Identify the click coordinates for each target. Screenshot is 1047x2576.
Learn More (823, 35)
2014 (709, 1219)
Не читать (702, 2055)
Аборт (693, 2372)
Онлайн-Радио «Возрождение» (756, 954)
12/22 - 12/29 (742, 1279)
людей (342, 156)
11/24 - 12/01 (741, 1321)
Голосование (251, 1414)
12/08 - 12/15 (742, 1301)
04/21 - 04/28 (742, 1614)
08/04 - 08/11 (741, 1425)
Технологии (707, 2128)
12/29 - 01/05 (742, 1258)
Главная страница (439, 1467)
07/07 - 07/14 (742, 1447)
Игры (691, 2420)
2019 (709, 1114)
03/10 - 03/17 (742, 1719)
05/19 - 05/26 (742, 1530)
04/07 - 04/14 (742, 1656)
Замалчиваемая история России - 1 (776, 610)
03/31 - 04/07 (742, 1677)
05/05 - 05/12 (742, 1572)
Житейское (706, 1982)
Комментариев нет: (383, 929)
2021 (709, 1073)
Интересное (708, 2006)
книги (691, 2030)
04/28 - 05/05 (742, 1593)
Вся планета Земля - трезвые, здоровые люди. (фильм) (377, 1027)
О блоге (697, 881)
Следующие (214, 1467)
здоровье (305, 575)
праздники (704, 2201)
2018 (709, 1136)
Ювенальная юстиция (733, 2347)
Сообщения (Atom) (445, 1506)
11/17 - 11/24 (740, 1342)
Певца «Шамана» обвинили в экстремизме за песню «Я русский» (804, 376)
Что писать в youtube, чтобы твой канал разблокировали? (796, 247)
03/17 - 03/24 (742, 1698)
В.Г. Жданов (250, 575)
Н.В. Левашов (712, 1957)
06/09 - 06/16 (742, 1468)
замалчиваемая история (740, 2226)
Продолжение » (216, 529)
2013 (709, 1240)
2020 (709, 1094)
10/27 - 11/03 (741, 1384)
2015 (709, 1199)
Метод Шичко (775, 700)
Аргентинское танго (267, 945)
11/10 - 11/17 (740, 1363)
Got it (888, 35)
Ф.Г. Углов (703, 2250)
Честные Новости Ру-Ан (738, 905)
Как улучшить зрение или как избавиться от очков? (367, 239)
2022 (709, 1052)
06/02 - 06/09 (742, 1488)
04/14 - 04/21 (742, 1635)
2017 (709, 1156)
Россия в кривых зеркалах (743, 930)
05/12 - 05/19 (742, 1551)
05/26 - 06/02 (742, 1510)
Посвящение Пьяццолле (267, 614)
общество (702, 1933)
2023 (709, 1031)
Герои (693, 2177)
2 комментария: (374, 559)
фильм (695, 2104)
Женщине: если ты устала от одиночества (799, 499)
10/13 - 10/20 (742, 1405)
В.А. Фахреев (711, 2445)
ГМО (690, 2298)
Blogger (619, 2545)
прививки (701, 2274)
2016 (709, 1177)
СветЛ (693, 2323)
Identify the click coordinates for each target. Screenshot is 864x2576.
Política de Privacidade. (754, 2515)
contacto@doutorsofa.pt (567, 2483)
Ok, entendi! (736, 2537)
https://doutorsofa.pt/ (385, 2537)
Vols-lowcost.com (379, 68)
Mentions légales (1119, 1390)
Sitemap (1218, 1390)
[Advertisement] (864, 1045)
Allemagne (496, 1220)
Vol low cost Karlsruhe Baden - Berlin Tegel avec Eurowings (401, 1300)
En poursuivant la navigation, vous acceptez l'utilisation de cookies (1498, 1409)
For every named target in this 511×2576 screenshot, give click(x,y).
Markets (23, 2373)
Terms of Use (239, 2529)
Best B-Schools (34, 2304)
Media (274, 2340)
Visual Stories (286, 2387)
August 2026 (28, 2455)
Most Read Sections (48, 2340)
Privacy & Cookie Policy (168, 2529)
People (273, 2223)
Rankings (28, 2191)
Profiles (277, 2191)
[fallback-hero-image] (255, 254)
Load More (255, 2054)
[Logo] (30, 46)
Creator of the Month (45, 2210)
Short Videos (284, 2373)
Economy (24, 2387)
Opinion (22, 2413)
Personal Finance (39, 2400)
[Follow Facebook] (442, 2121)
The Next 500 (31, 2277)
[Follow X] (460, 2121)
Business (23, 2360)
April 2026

====

→ **Activity**
The expected response consists solely of the lines from the one with "Short Videos (284, 2373)" through the end of the records, repeated exactly.

→ **Answer**
Short Videos (284, 2373)
Economy (24, 2387)
Opinion (22, 2413)
Personal Finance (39, 2400)
[Follow Facebook] (442, 2121)
The Next 500 (31, 2277)
[Follow X] (460, 2121)
Business (23, 2360)
April 2026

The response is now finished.